_WHAT IS NEEDED_. Apart from the images, the records below need to be copied exactly.

<<<<

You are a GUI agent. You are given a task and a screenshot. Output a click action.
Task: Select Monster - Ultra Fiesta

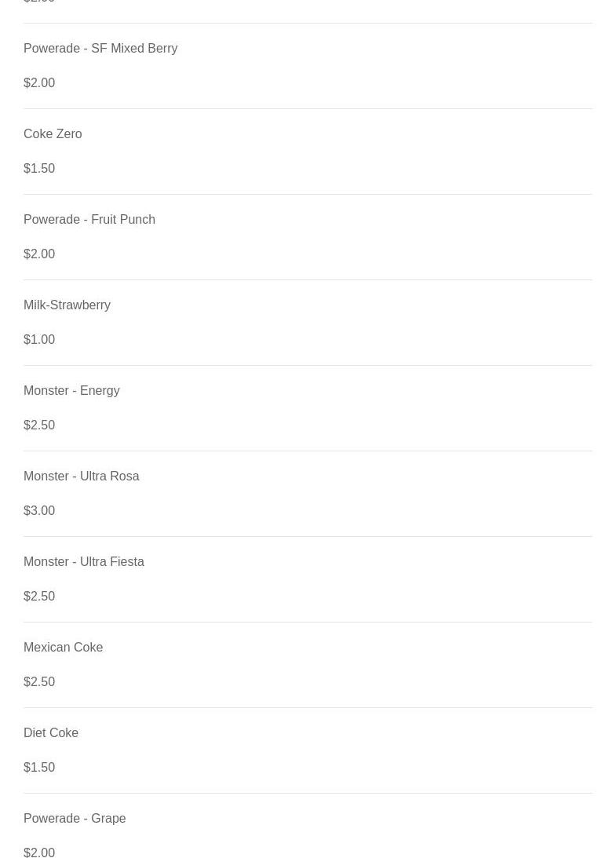click(x=84, y=562)
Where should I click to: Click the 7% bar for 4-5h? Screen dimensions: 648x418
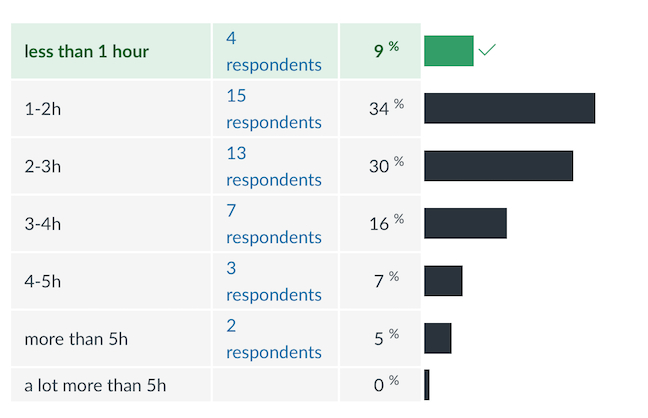point(443,281)
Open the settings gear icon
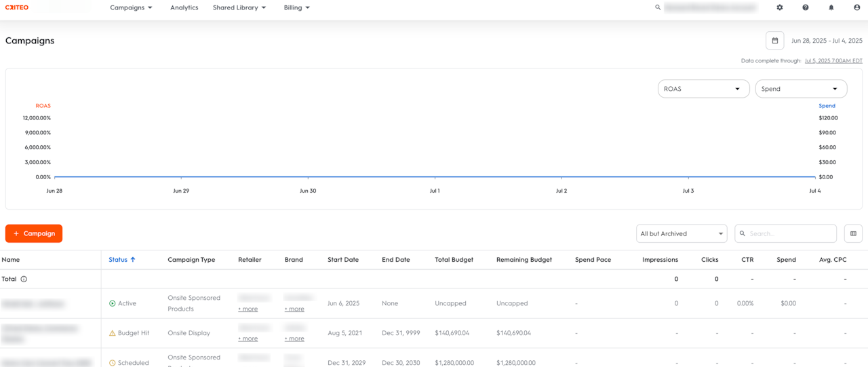 pos(780,7)
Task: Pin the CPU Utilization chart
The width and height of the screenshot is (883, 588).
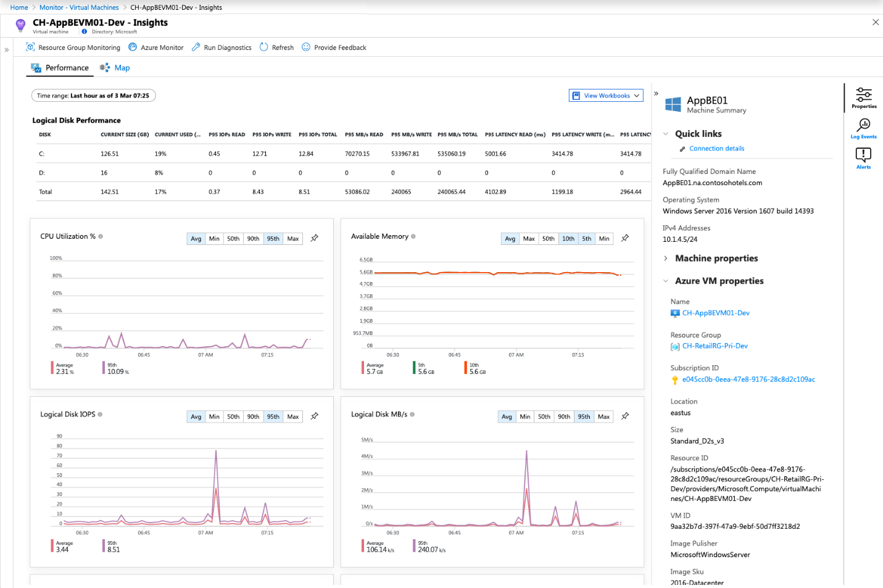Action: click(315, 238)
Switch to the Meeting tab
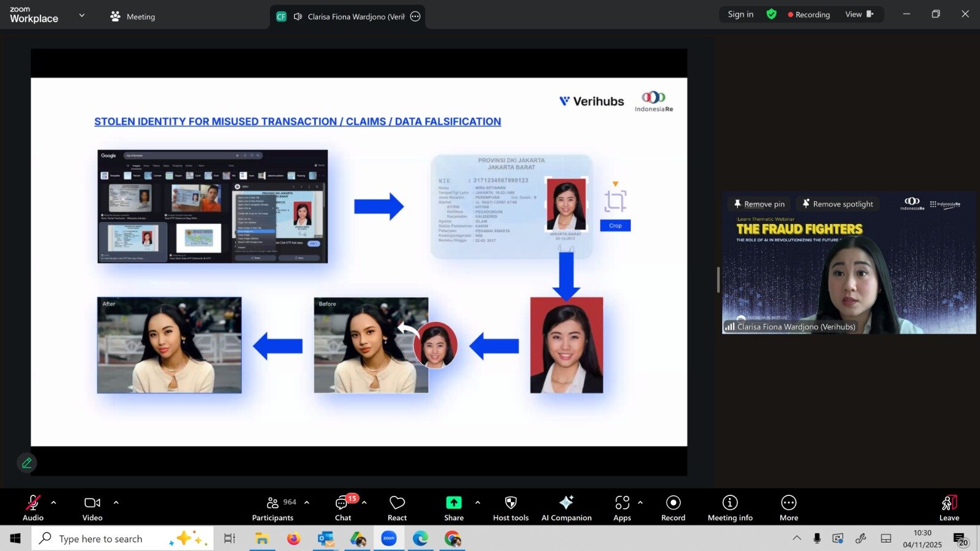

>>>>

_FINAL ANSWER_.
You are a GUI agent. You are given a task and a screenshot. Output a click action.
Task: Select Monster - Ultra Fiesta

click(x=84, y=562)
Where should I click to: Click the 7% bar for 4-5h? Screen dimensions: 648x418
point(443,281)
Open the settings gear icon
 pos(780,7)
Task: Pin the CPU Utilization chart
The width and height of the screenshot is (883, 588).
Action: click(315, 238)
Switch to the Meeting tab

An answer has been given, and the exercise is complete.